Several actions of rosemary are evident that warrant further confirmation. First, neurological benefits do occur when rosemary extracts and individual constituents are administered orally in animal models. Oral administration of RA and CA in animal models is associated with neuroprotective effects and actions in the brain. Oral dosing with rosemary oil and rosemary extracts in several animal models of pain leads to antinociceptive responses, although it is unclear which individual constituents contribute to these actions. Aromatherapy with rosemary oil in humans is associated with changes in mood and physiological measures of anxiety and alertness. Oral RA improved cognitive performance in animal models, whereas oral rosemary oil and rosemary extract produced antidepressant-like activities in several in vivo models. Multiple constituents of rosemary likely contributed to these latter effects, although oral RA elicited antidepressant-like responses when given alone. Individual rosemary phytochemicals do not always exhibit similar responses when different neurological end points are measured. For example, RA may be active in an amyotrophic lateral sclerosis (ALS) transgenic mouse, but have no effect in a rodent pain model. This suggests that, although identifying specific rosemary phytochemicals that are biologically active is important for mechanistic characterizations, the mix of constituents in rosemary is likely to have a broader impact on health end points than 1 component alone. Moreover, examining rosemary’s effects on neurological end points at lower doses approximating dietary exposures in humans would certainly be worthwhile. Comparisons of findings between animal studies are often difficult not only because of dosing and sample identity disparities, but also because recognized markers of rosemary bioavailability are not reported. Future rosemary feeding studies in animals evaluating neurological benefits need to identify and measure chemical profiles in the blood and brain associated with rosemary exposure and bioavailability. For example, 1,8-cineole could be measured when essential oils are administered, or, similarly, total CA and CA-glucuronides could be measured when water or alcohol extracts of rosemary are used.

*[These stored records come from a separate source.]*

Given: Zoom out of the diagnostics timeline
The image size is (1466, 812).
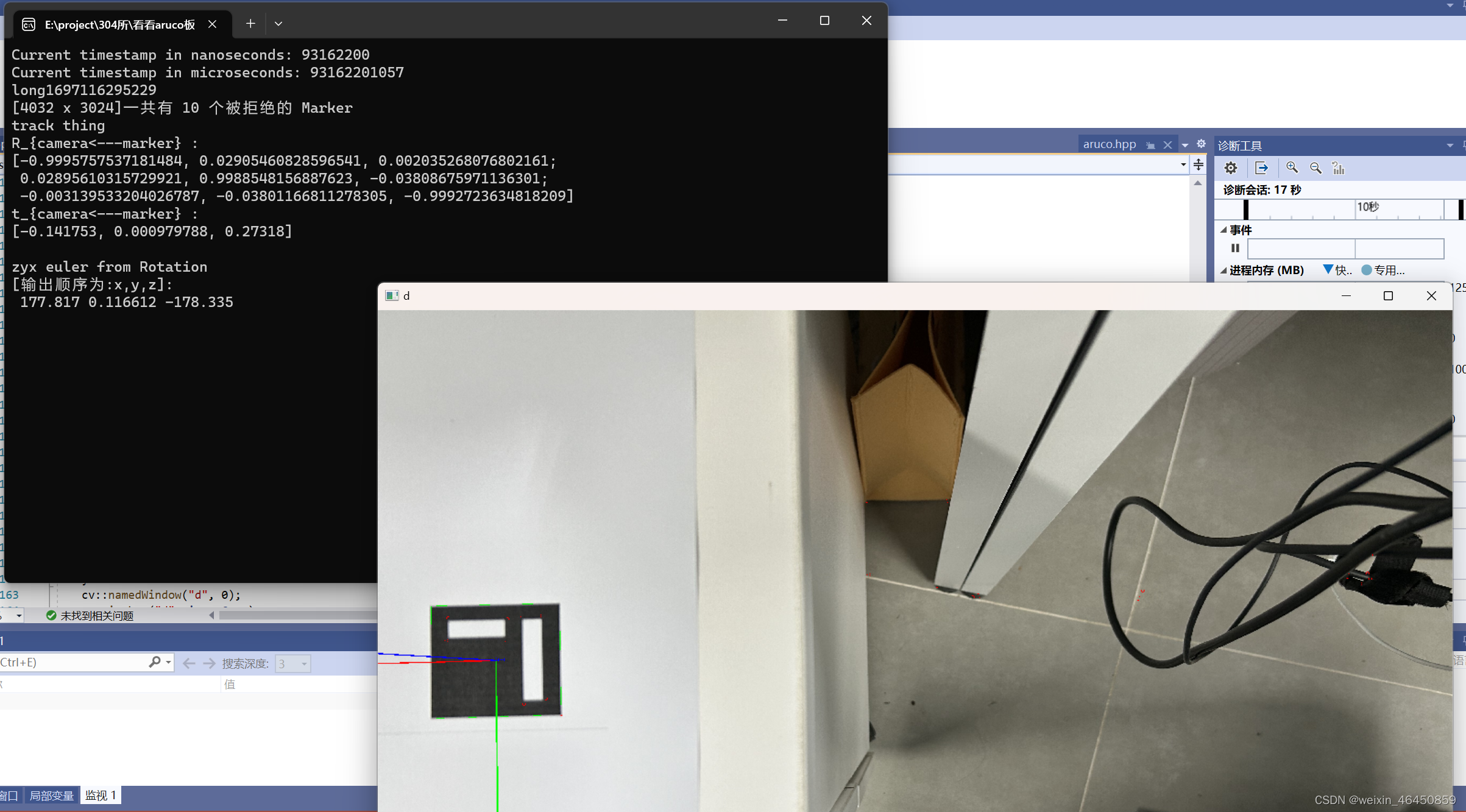Looking at the screenshot, I should 1316,168.
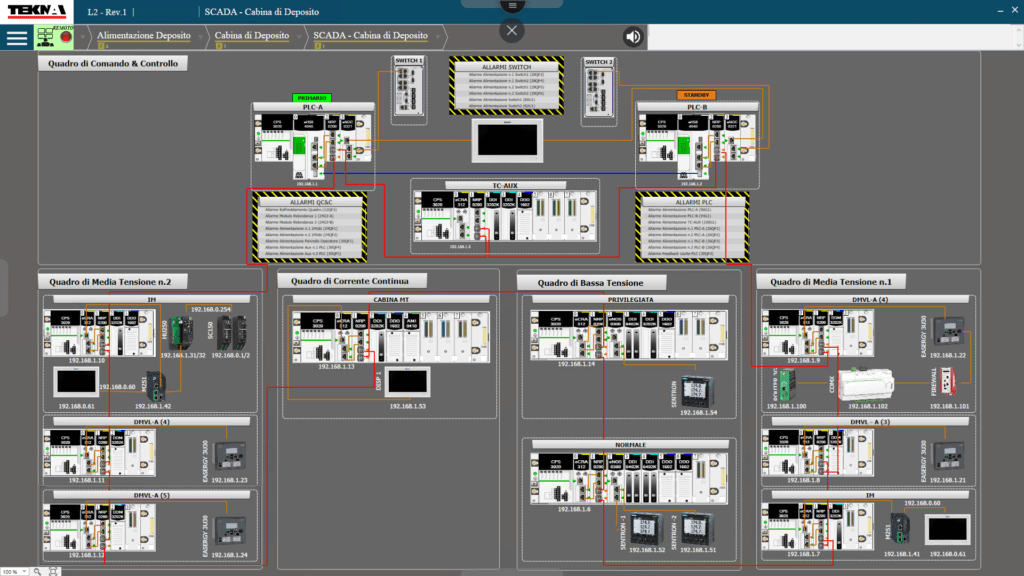This screenshot has width=1024, height=576.
Task: Close the overlay with the round X button
Action: coord(512,30)
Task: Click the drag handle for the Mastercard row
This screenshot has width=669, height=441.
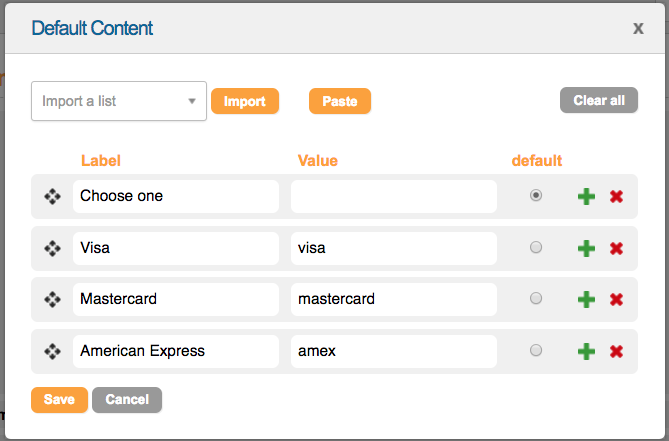Action: pos(52,299)
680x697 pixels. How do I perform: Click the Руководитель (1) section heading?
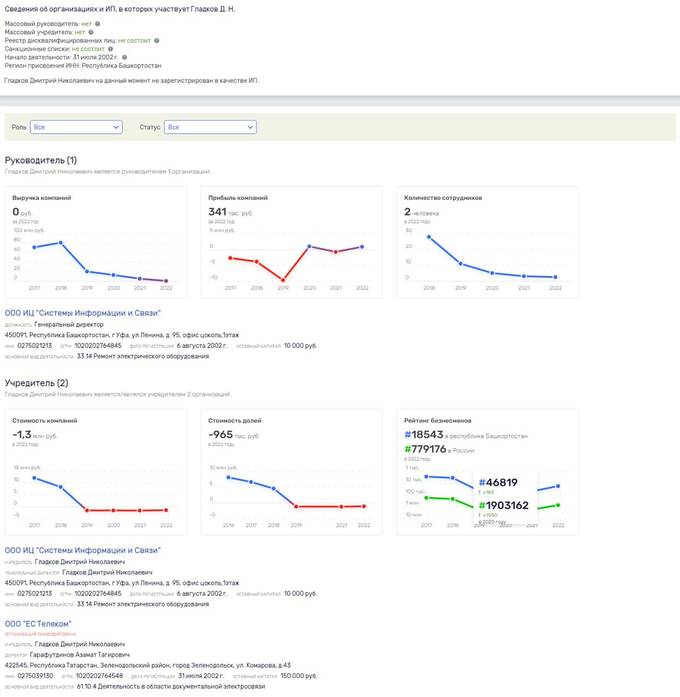click(40, 160)
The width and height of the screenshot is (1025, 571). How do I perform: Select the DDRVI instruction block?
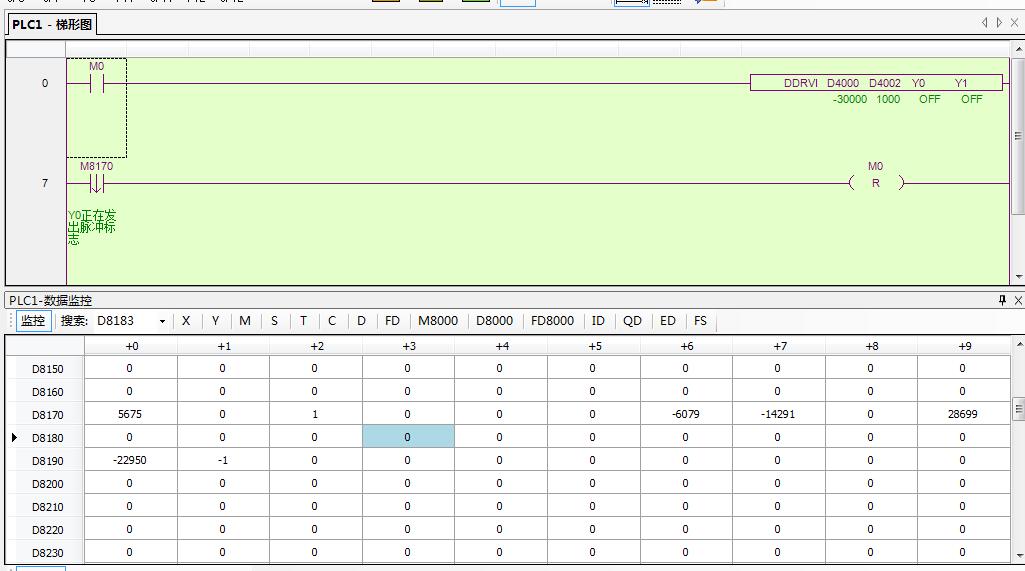coord(876,84)
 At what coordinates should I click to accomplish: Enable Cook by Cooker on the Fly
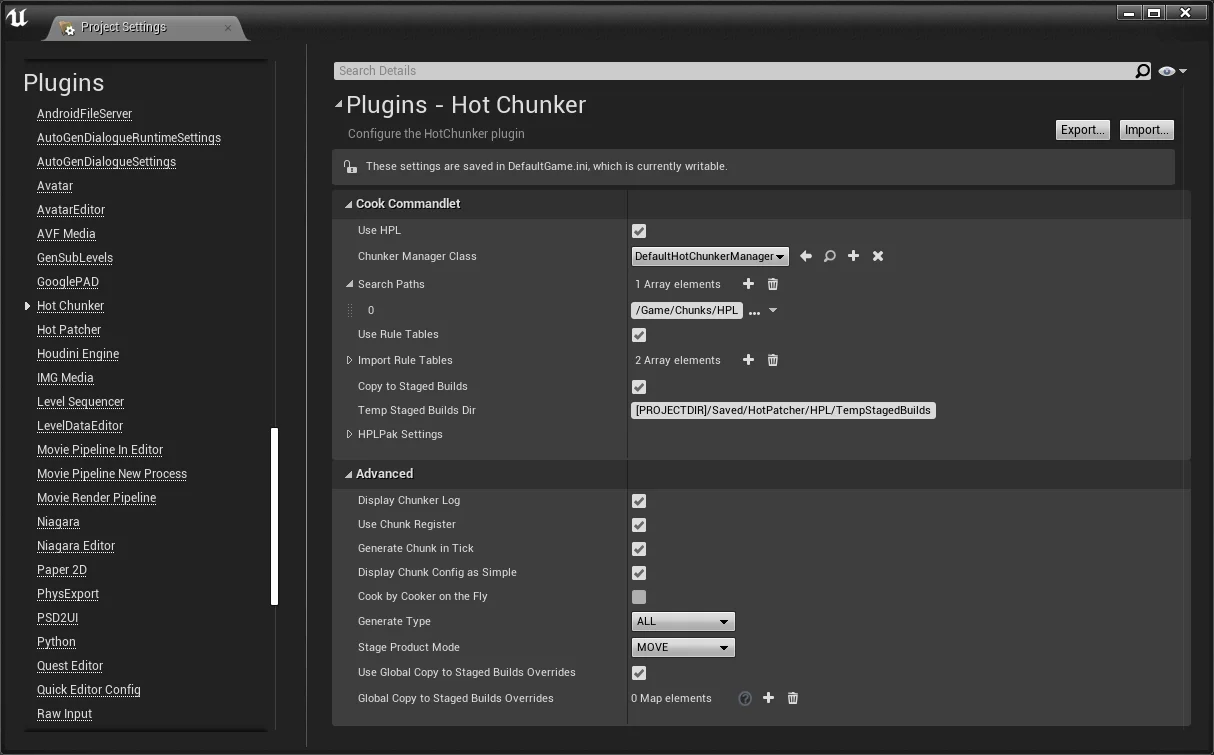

Reports of rosemary’s anti-inflammatory actions, particularly following oral exposure in animals, provide emerging evidence that rosemary essential oil, rosemary extracts, and individual constituents can improve diverse respiratory, vascular, and dermatological conditions. Rosmarinic acid and 1,8-cineole in particular have demonstrated potential benefits in human studies evaluating skin and respiratory responses, respectively.
Evaluation of different rosemary samples provided mixed evidence of efficacy in improving symptoms of metabolic disorders. For example, oral rosemary oil elicited inconsistent effects on blood glucose levels in several animal models. In contrast, water and alcohol extracts of rosemary provided orally to normal and diabetic animals resulted in hypoglycemic responses, improved blood lipid profiles, and lower weight gains. Oral CA in particular was associated with hypoglycemic and antiadipogenic responses. Besides further confirmation of the extracts’ effects on these end points and identification of the active constituents, an assessment of rosemary’s effects on satiety, energy balance, and body weight regulation also would be worthwhile, especially when provided at levels consistent with amounts typically consumed by humans.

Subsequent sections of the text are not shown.